There is a freshness and vitality to these broad performances that is beguiling. They go for the high notes, instilling their roles with high energy wit and heart. They're an absolute joy to watch, as is the wonderful Lawrence as Rosenfeld's temperamental wife with a low tolerance for alcohol. She comes into her own in the second half, upsetting the apple cart with her lack of knowledge about the clandestine operation. She paints the role in bold, funny strokes, a marvellously vivid portrayal of an unhappy woman seeking attention. Lawrence is a remarkably gifted actress and almost walks away with the movie, but it's too much of an ensemble piece for a winner to be declared. Renner is also very fine as the good-hearted New Jersey mayor conducting illegal practices with the best of intentions, the first victim of the scheme. They all deserve one big Oscar.
There is a plentiful supply of '70s hits on the soundtrack, but these are used most judiciously to highlight the tensions, emotions and ructions the protagonists undergo.

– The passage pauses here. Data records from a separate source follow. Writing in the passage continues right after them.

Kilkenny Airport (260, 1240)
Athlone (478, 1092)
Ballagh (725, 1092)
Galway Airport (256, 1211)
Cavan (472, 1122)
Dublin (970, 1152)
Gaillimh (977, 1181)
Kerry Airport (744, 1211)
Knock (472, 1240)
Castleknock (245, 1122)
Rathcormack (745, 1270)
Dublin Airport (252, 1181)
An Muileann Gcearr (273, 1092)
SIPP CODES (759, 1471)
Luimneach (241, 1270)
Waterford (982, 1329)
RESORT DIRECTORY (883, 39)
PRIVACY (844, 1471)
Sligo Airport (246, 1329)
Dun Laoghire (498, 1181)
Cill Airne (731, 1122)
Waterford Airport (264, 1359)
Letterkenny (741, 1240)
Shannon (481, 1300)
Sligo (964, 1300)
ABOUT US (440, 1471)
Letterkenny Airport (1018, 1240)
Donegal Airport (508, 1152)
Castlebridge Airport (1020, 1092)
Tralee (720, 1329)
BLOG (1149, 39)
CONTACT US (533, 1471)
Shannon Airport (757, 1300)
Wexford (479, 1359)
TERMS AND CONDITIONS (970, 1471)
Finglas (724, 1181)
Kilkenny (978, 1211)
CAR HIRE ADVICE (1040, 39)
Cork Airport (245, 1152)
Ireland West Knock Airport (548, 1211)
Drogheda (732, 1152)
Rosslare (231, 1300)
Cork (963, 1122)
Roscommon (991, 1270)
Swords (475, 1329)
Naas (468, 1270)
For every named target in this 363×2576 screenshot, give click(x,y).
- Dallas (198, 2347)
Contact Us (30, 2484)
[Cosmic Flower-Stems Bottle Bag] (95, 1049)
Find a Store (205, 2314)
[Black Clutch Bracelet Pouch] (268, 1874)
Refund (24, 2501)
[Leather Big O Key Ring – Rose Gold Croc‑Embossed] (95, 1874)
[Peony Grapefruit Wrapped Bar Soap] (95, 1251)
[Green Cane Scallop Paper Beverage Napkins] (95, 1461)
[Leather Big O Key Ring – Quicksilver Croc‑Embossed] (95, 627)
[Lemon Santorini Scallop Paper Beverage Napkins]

Director Russell is on cracking form here, infusing the tale with a cheeky exuberance that is wholly persuasive. The scene where De Niro cameos, questioning a supposed sheikh, is electric and the whole enterprise is rounded off with a sting set-up that indeed satisfyingly reminds one slightly of the 1973 Sting.
One minor quibble is the movie's length. Need it be that long? Then again, there is much to juggle but Russell deftly does it, delivering a vibrant, energetically entertaining escapade that is well worth your time.
EXTRAS ★★ Just a making-of featurette (16:37); and 11 deleted scenes.